> _Source data_
════════
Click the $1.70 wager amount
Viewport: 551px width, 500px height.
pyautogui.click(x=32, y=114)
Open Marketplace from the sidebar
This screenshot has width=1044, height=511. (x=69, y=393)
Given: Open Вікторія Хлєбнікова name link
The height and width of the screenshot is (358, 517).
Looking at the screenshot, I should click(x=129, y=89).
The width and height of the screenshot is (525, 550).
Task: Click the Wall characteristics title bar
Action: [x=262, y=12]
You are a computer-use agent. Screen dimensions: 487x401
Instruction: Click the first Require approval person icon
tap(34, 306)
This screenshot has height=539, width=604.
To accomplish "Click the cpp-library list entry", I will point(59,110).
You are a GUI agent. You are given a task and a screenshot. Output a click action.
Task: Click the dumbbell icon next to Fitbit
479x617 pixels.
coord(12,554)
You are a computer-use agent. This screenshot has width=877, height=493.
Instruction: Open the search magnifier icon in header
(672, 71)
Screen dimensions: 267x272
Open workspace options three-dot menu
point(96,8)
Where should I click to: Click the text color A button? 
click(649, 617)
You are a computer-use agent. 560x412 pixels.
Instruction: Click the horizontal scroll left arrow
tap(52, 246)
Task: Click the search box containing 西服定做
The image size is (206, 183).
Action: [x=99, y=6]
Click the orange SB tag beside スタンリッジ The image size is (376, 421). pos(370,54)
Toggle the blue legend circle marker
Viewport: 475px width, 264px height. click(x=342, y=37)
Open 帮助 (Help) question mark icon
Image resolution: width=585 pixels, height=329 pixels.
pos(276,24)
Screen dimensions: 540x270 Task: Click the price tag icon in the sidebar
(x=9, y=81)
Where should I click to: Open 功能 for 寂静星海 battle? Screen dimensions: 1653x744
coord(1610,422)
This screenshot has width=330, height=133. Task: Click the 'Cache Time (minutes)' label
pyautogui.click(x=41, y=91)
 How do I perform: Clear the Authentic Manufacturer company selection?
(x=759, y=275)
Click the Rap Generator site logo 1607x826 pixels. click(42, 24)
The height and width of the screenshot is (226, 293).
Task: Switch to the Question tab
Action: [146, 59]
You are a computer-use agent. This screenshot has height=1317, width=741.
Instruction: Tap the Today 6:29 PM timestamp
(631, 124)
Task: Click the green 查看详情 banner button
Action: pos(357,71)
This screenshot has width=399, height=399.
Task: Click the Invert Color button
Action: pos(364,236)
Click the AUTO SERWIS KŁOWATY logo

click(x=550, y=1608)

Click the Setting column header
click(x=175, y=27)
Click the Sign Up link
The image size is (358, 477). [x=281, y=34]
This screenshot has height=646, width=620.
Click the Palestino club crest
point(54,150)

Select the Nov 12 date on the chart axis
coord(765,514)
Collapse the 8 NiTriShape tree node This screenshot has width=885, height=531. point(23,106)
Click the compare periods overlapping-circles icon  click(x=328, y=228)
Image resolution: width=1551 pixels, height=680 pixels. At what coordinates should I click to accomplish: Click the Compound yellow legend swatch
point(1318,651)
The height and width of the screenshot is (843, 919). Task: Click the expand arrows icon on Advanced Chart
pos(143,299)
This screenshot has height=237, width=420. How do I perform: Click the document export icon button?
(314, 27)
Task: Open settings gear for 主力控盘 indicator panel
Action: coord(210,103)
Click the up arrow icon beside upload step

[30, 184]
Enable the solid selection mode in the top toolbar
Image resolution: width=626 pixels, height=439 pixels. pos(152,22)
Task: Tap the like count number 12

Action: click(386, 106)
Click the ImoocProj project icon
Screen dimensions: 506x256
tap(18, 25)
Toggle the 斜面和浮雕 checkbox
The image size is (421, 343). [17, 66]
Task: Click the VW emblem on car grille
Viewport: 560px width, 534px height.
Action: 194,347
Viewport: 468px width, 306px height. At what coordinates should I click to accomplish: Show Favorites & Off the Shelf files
════════
> _What to do_
Copy out each line of the listing that holds "computer".

> _Response to the exercise_
You are a computer-use agent. Screen dimensions: 487x401
You are a computer-use agent. This screenshot has width=877, height=493.
You are a computer-use agent. 560x412 pixels.
You are a computer-use agent. This screenshot has height=1317, width=741.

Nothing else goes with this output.